--- ФРАГМЕНТ ДЛЯ ЧТЕНИЯ ---

КАРНАВАЛЬНЫЕ МОТИВЫ НЕМЕЦКОГО ХРОНОТОПА В ДОЭМИГРАНТСКОЙ ПОЭЗИИ САШИ ЧЕРНОГО
Сергей Сергеевич Жданов
Сибирская государственная геодезическая академия, 630108, Россия, г. Новосибирск, ул. Плахотного, 10, кандидат филологических наук, заведующий кафедрой иностранных языков и межкультурных коммуникаций, тел. (383)343-29-33, e-mail: [email protected]
В статье рассматриваются карнавальные мотивы в рамках маркированного немецкостью хронотопа в доэмигрантской поэзии Саши Черного. Амбивалентные черты карнавала усилены особым положением лирического героя, который выступает отстраненным наблюдателем в чужом для него пространстве.
Ключевые слова: русская литература ХХ века, поэзия Серебряного века, Саша Черный, карнавализация, хронотоп, немецкость.
CARNIVAL MOTIVES OF A GERMAN CHRONOTOPE IN THE PRE-EMIGRATION POETRY BY SASHA CHORNY
Sergey S. Zhdanov
Siberian State Academy of Academy of Geodesy, 630108, Russia, Novosibirsk, 10 Plakhotnogo St., candidate of Philological Sciences, Head of Foreign Languages and Intercultural Communications Department, tel. (383)343-29-33, e-mail: [email protected]
The article deals with carnival motives of a German chronotope in the pre-emigration poetry by Sasha Chorny. Ambivalent features of carnival are enhanced by a special narrator’s position who speaks in the capacity of a detached spectator in the foreign space.
Key words: Russian Literature of the XX century, Silver Age of Russian Poetry, Sasha Chorny, carnavalization, chronotope, Germanhood.
Еще в доэмигрантский период Саша Черный побывал в Германии, в течение пары лет слушая лекции в Гейдельбергском университете, а также путешествуя по стране. Полученные впечатления воплотились стихотворениях, посвященных Германии и людям, ее населяющим. Зачастую создаваемый образ страны отсылает нас к идиллическому хронотопу с чертами филистерства, традиционно закрепленного за немецкостью в русской литературе.
Идиллия эта, однако, осложнена особым положением лирического героя. Это созерцатель, попавший в чужое для него пространство. Чужеродность последнего не позволяет русскому герою полностью включиться в идиллию как «свой» локус, слиться с ним, порождая тем самым мотив одиночества и странничества нарратора.
Кроме того, принципиальная фоновая чужеродность описываемого создает эффект остранения. Не способный полностью отождествить себя с немецким пространством герой созерцает и описывает увиденное, балансируя на границе знакомого и незнакомого. Данная амбивалентность, в
свою очередь, находит свое выражение в карнавальных мотивах. Они дополняют образ идиллической филистерской Г ермании, а не отменяют его. Профанное будничное и карнавальное травестированное начала являются частями единого целого. Ведь, как подчеркивает М.М. Бахтин, народноплощадная карнавальная культура - это «сама жизнь, но оформленная особым игровым образом» [1].

---

* ФОРМУЛИРОВКА ЗАДАНИЯ *
Приведите без изменений часть статьи о Саше Черном от слов «КАРНАВАЛЬНЫЕ МОТИВЫ НЕМЕЦКОГО» до слов «для него пространстве.» включительно. Данные, которые идут дальше, для работы не понадобятся.

--- ПРИВЕДЁННЫЕ ДАННЫЕ ---

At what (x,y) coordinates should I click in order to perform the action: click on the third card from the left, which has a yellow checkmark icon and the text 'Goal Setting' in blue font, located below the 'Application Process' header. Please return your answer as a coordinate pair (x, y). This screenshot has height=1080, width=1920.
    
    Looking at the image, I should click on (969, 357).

---
--- ПРИВЕДЁННЫЕ ДАННЫЕ ---

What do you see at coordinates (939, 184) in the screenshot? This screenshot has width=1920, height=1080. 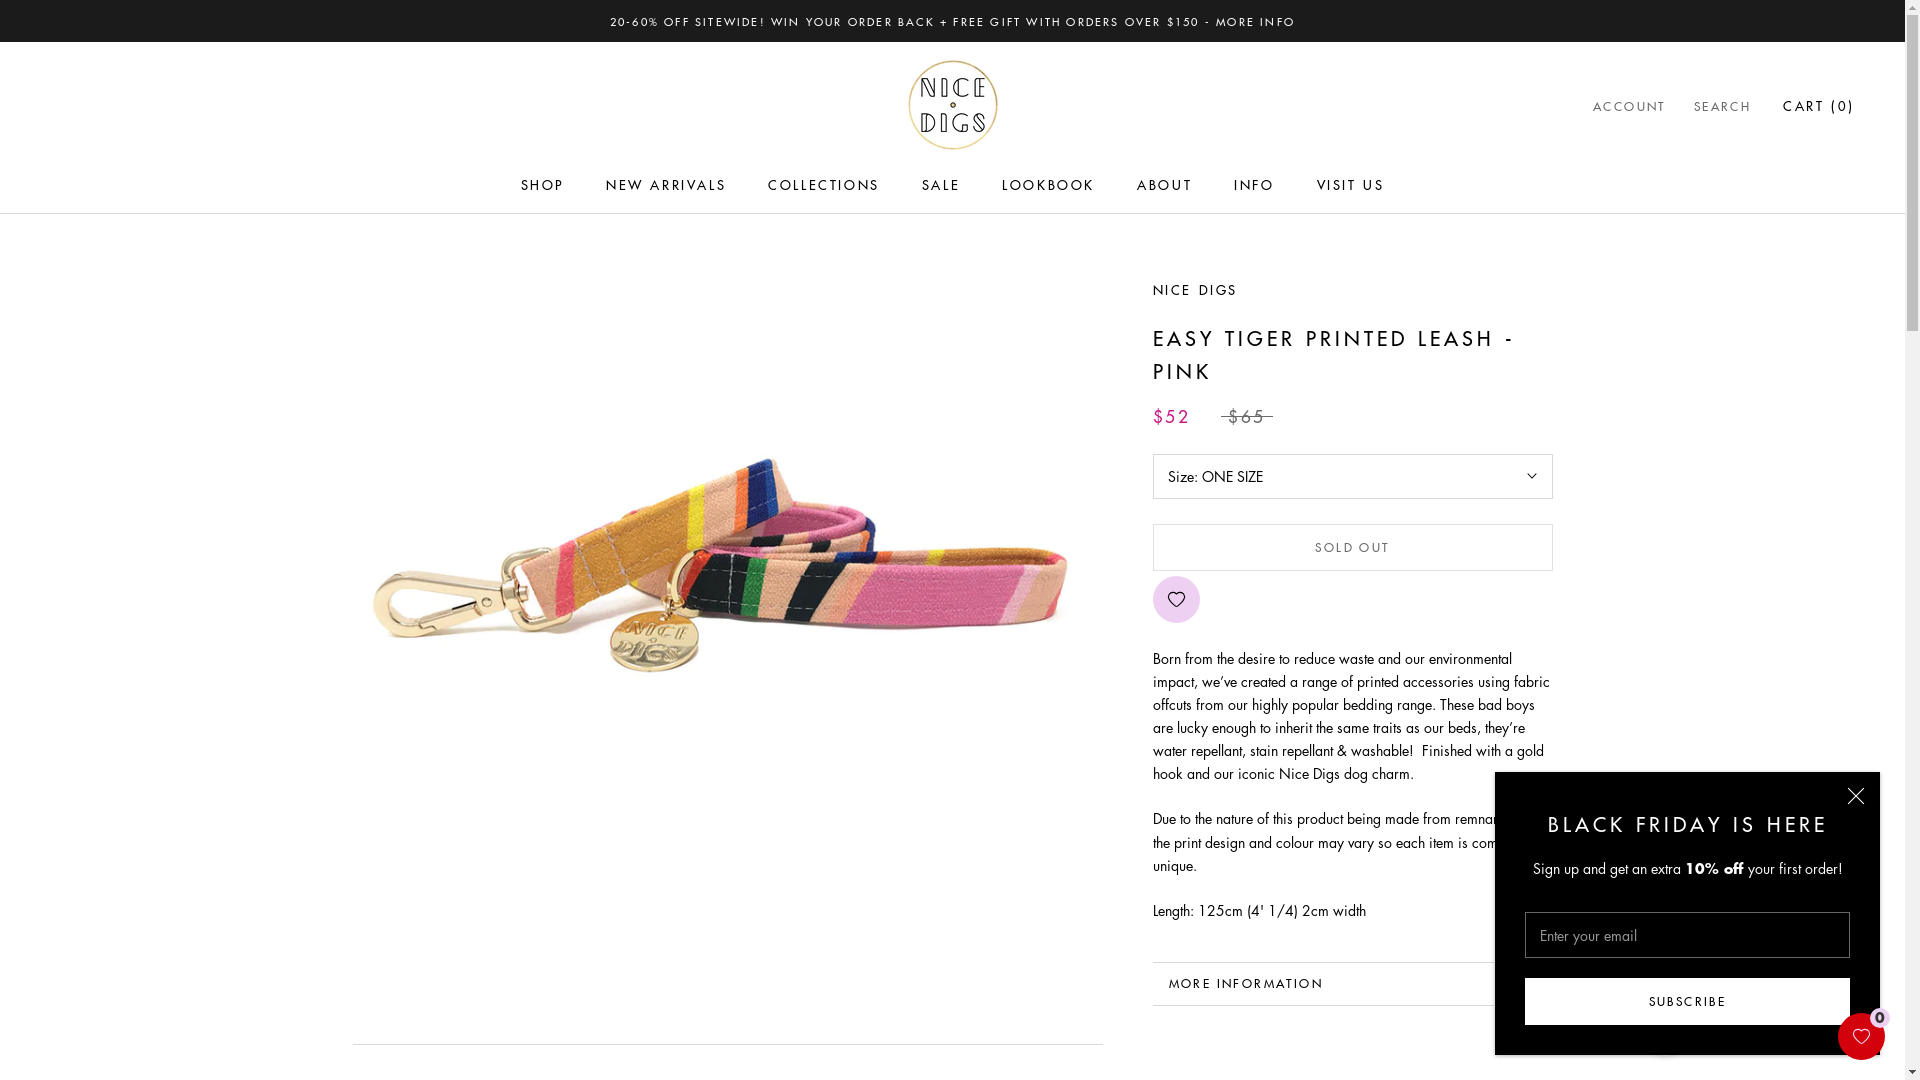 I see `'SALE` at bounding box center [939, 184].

---

* ПРАВИЛЬНЫЙ ОТВЕТ *
КАРНАВАЛЬНЫЕ МОТИВЫ НЕМЕЦКОГО ХРОНОТОПА В ДОЭМИГРАНТСКОЙ ПОЭЗИИ САШИ ЧЕРНОГО
Сергей Сергеевич Жданов
Сибирская государственная геодезическая академия, 630108, Россия, г. Новосибирск, ул. Плахотного, 10, кандидат филологических наук, заведующий кафедрой иностранных языков и межкультурных коммуникаций, тел. (383)343-29-33, e-mail: [email protected]
В статье рассматриваются карнавальные мотивы в рамках маркированного немецкостью хронотопа в доэмигрантской поэзии Саши Черного. Амбивалентные черты карнавала усилены особым положением лирического героя, который выступает отстраненным наблюдателем в чужом для него пространстве.